**Task objective:** From the data that follows, set down exactly the lines from the one with "Einstellungen ändern [button] (234, 906)" through the one with "ดักทางพฤติกรรมผู้บริโภคคิดก่อนจ่าย (316, 624)", counting both. Pictures stay out.

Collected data
··········
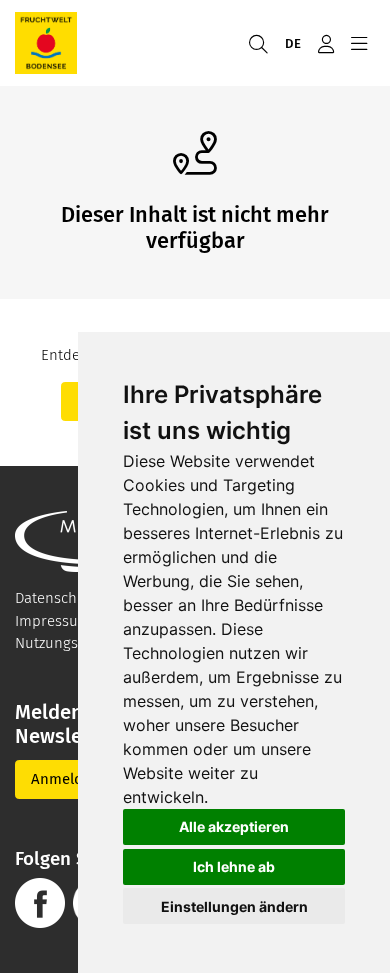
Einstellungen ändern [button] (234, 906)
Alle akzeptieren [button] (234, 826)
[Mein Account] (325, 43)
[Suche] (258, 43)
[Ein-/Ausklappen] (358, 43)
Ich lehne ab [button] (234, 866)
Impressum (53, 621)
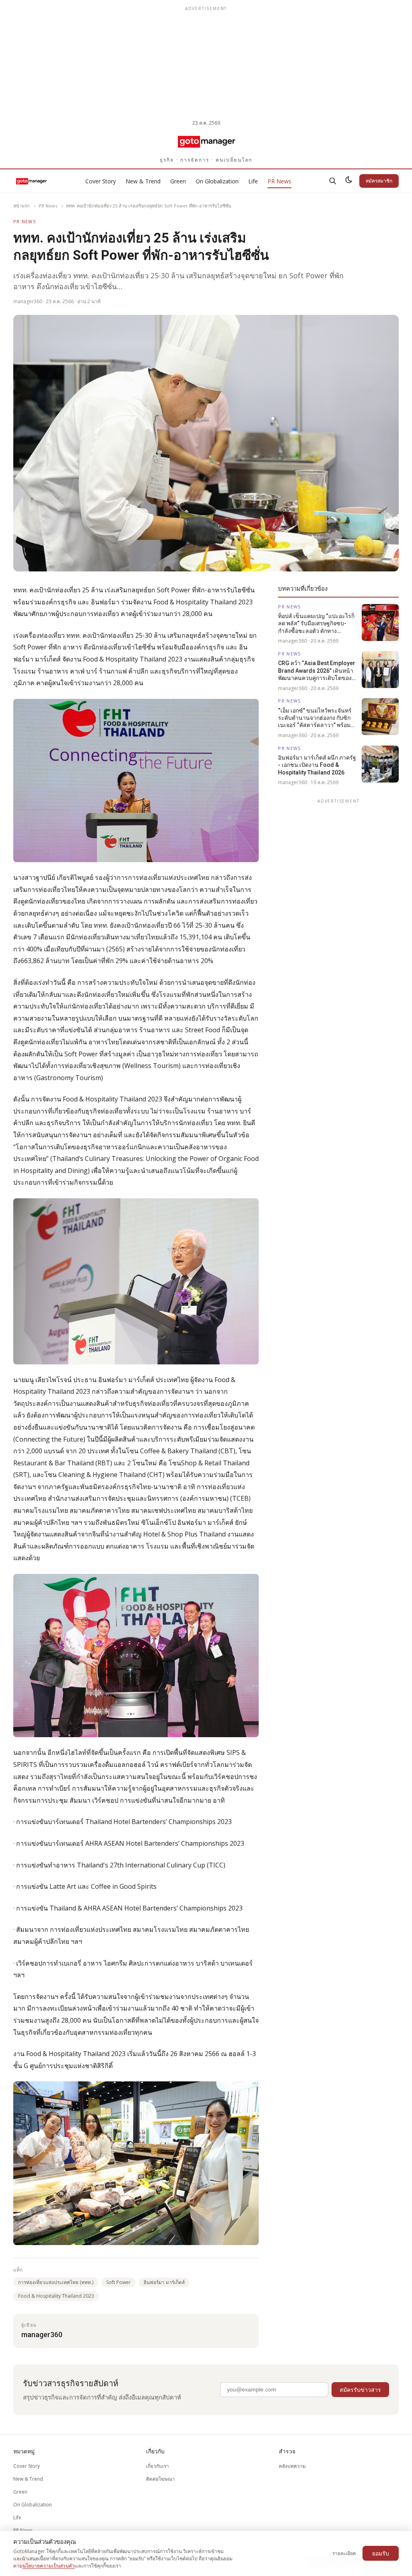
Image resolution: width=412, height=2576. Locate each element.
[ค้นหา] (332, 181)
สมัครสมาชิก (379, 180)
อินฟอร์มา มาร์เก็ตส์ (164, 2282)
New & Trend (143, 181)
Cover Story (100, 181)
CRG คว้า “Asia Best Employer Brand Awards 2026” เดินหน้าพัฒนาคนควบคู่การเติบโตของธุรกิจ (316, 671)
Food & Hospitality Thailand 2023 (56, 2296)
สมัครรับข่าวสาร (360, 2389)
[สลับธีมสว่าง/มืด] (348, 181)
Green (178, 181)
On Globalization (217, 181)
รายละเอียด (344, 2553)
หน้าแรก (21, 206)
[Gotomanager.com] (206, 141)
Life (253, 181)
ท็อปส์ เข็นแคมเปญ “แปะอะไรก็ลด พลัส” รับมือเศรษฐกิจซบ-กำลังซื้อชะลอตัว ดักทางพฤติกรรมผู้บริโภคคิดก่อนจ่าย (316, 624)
··········
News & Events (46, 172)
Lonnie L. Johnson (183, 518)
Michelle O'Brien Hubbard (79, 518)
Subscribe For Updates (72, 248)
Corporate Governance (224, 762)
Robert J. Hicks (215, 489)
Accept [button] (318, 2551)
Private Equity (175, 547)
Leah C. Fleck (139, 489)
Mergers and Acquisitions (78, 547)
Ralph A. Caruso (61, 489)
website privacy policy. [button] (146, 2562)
··········
**Output of the exercise:**
Einstellungen ändern [button] (234, 906)
Alle akzeptieren [button] (234, 826)
[Mein Account] (325, 43)
[Suche] (258, 43)
[Ein-/Ausklappen] (358, 43)
Ich lehne ab [button] (234, 866)
Impressum (53, 621)
Image resolution: width=412, height=2576. Locate each element.
[ค้นหา] (332, 181)
สมัครสมาชิก (379, 180)
อินฟอร์มา มาร์เก็ตส์ (164, 2282)
New & Trend (143, 181)
Cover Story (100, 181)
CRG คว้า “Asia Best Employer Brand Awards 2026” เดินหน้าพัฒนาคนควบคู่การเติบโตของธุรกิจ (316, 671)
Food & Hospitality Thailand 2023 (56, 2296)
สมัครรับข่าวสาร (360, 2389)
[สลับธีมสว่าง/มืด] (348, 181)
Green (178, 181)
On Globalization (217, 181)
รายละเอียด (344, 2553)
หน้าแรก (21, 206)
[Gotomanager.com] (206, 141)
Life (253, 181)
ท็อปส์ เข็นแคมเปญ “แปะอะไรก็ลด พลัส” รับมือเศรษฐกิจซบ-กำลังซื้อชะลอตัว ดักทางพฤติกรรมผู้บริโภคคิดก่อนจ่าย (316, 624)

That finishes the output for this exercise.